Why Wether (neuter) Goats?
We raise Nigerian Dwarf goats primarily for milk production. That means the does need to be bred yearly to produce milk and that about half of the resulting offspring will be male.
Unfortunately, only a few intact male goats (bucks) are really needed in the goat breeding world; and, those bucks are usually rather smelly. So, only a few bucks are wanted.
Some goat breeders don’t keep bucks at all because of the space they require, the smell, and the feed they consume all year. These breeders prefer to “rent” bucks from other farms to breed their does yearly.
Therefore, typically only the bucks that have the best bloodlines for milk production, dairy conformation, and hardiness are kept intact as herd sires. All other males are wethered or disposed of in other ways.
Wethered male goats make very sweet pets and great 4H projects for kids. Wethers have none of the hormonal issues of either bucks or does – they don’t smell like the bucks do, don’t go into heat like the does and are typically very sweet and affectionate.
Methods for Wethering Goats
There are three popular methods for wethering goats; 1) surgically, 2) burdizzo, or 3) banding:
Surgically wethering goats is done by physically cutting and has the disadvantage of leaving an open wound. The burdizzo method crushes the spermatic cord. The major disadvantage of this method is that the cords are sometimes not completely crushed leaving the goat intact.
Banding is typically bloodless, the least complicated to perform, and the most commonly used so that’s the method we’ve chosen.
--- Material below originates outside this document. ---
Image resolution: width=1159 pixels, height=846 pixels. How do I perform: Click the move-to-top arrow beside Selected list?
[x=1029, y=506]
It involves placing a thick elastic band around the scrotum above the testes of the goat (which cuts off the blood supply) and then waiting until the testes shrivel and fall off. This usually takes two to four weeks depending on the age of the goat when banded
When to Wether
Banding goats when they are younger seems to cause them less discomfort; however, banding them too early can lead to problems with urinary calculi. This can be very serious and even fatal.
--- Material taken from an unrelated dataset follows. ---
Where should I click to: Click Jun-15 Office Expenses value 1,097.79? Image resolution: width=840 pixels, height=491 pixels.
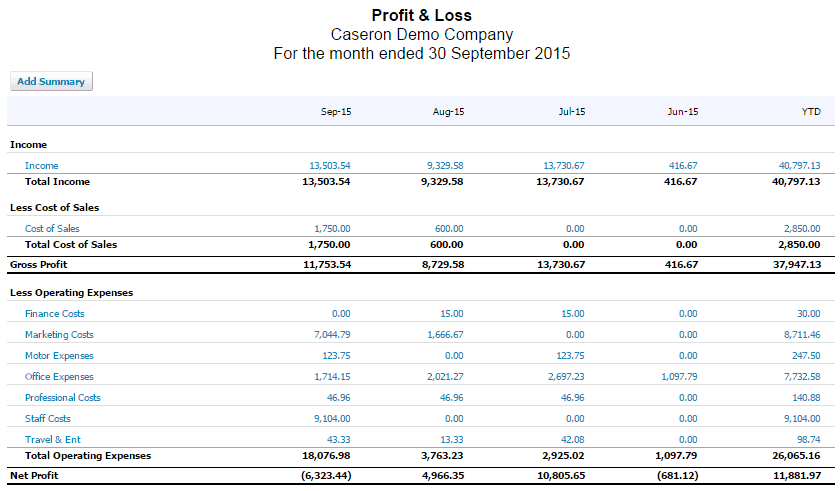(679, 376)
With urinary calculi, the goat develops stones (like kidney stones in a human) that prevent it from urinating. If the blockage is not removed, the goat’s bladder will rupture and the goat will die. It can be very difficult to remove the blockage, so it’s best to prevent it from happening.
Urinary calculi is usually caused by feeding too much grain and not enough roughage and/or banding wethers too soon. After a certain age, wethers don’t need grain at all, so if a wether develops urinary calculi, it’s often because it was banded too soon.
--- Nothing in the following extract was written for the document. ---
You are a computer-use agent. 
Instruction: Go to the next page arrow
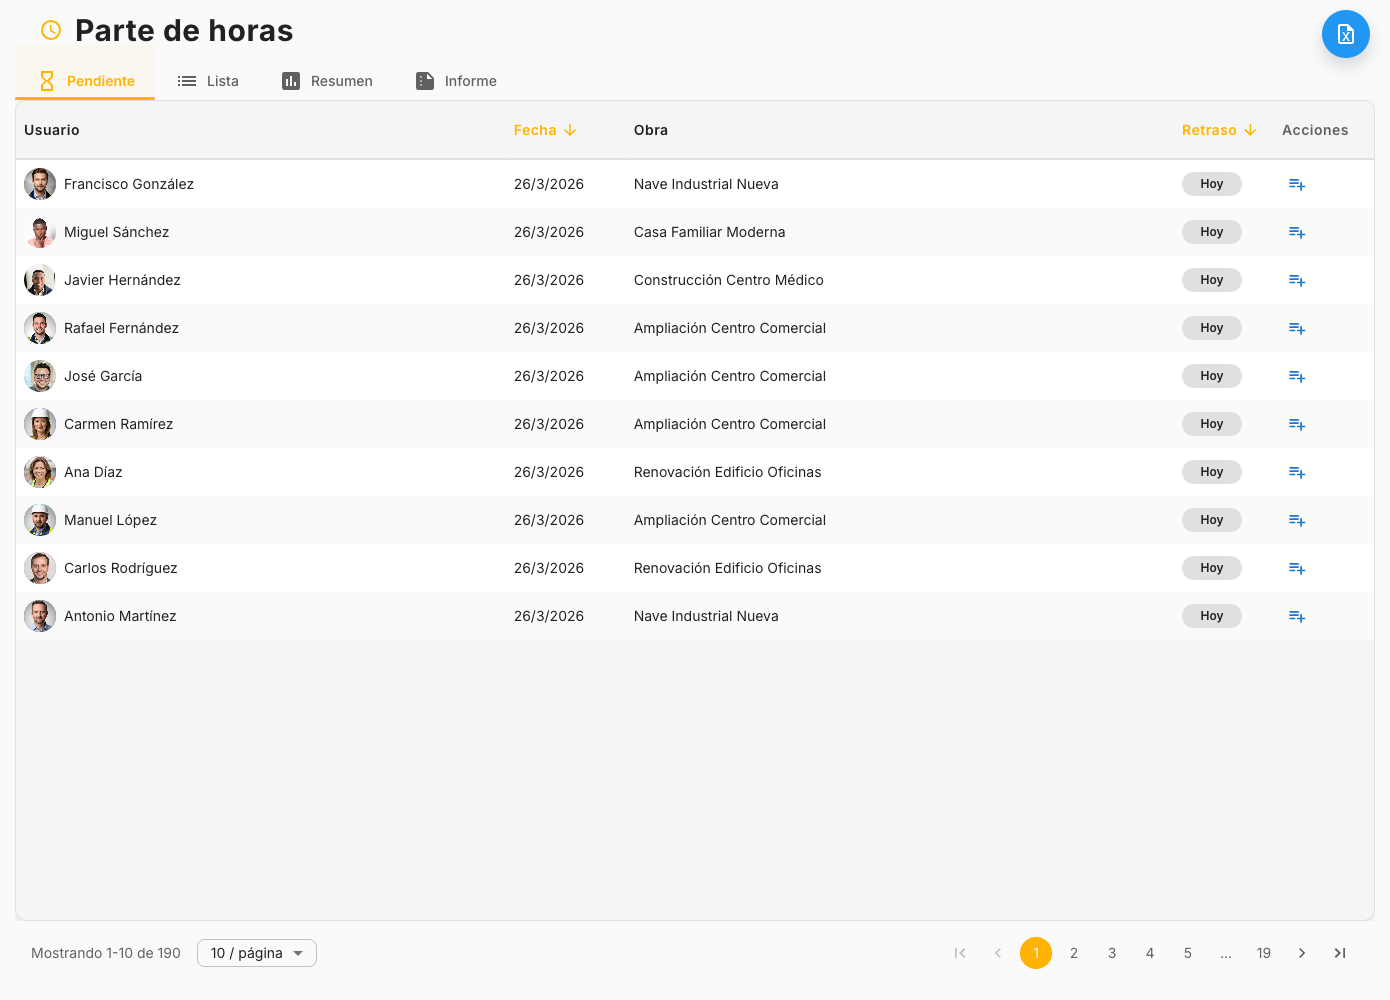point(1301,953)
When a buckling is banded to wether it, the hormones that cause the urinary tract to grow slow down significantly. Therefore, the urinary tract stops growing. If a male goat is wethered too soon, the urinary tract may be very small and increase the chance for blockage. So, it’s often recommended that wethers nto be banded until they are at least ten to twelve weeks old.
The equipment needed for banding is fairly simple and inexpensive – just the elastrator used to expand the elastic band and the elastic bands themselves (see photos below). They can be ordered from numerous livestock supply sources and are about $16.00 for the elastrator and a package of one hundred bands (the bands last for several years if kept refrigerated).
Applying the Band
Application of the band takes two people – one person holding the goat upright, facing outward toward the other person applying the band. The elastic band is placed on the elastrator, the elastrator is squeezed to expand the band, the band is positioned on the scrotum above the testes, and the elastrator is removed allowing the band to constrict the scrotum (being careful not to pinch teats or other skin).
Once banded, it’s important to keep an eye on the area to make sure it stays clean and dry, or to apply a topical ointment if necessary (to prevent fly strike or infection if there’s any open wound). The buckling should also have received his CD/T shot prior to the procedure or an injection of tetanus antitoxin should be administered.
It’s best to wait as long as possible to band the baby bucklings so that their urethra grows to size (so that they won’t have difficulties with urinary calculi (urinary stones)), but they may become fertile at about eight weeks so most folks don’t wait much longer than that.
We’ve been banding the bucklings at between ten and twelve weeks of age. So far, there haven’t been any complications with the procedure – the former bucklings usually lie down for a while after being banded but seem to be back to normal within an hour or so.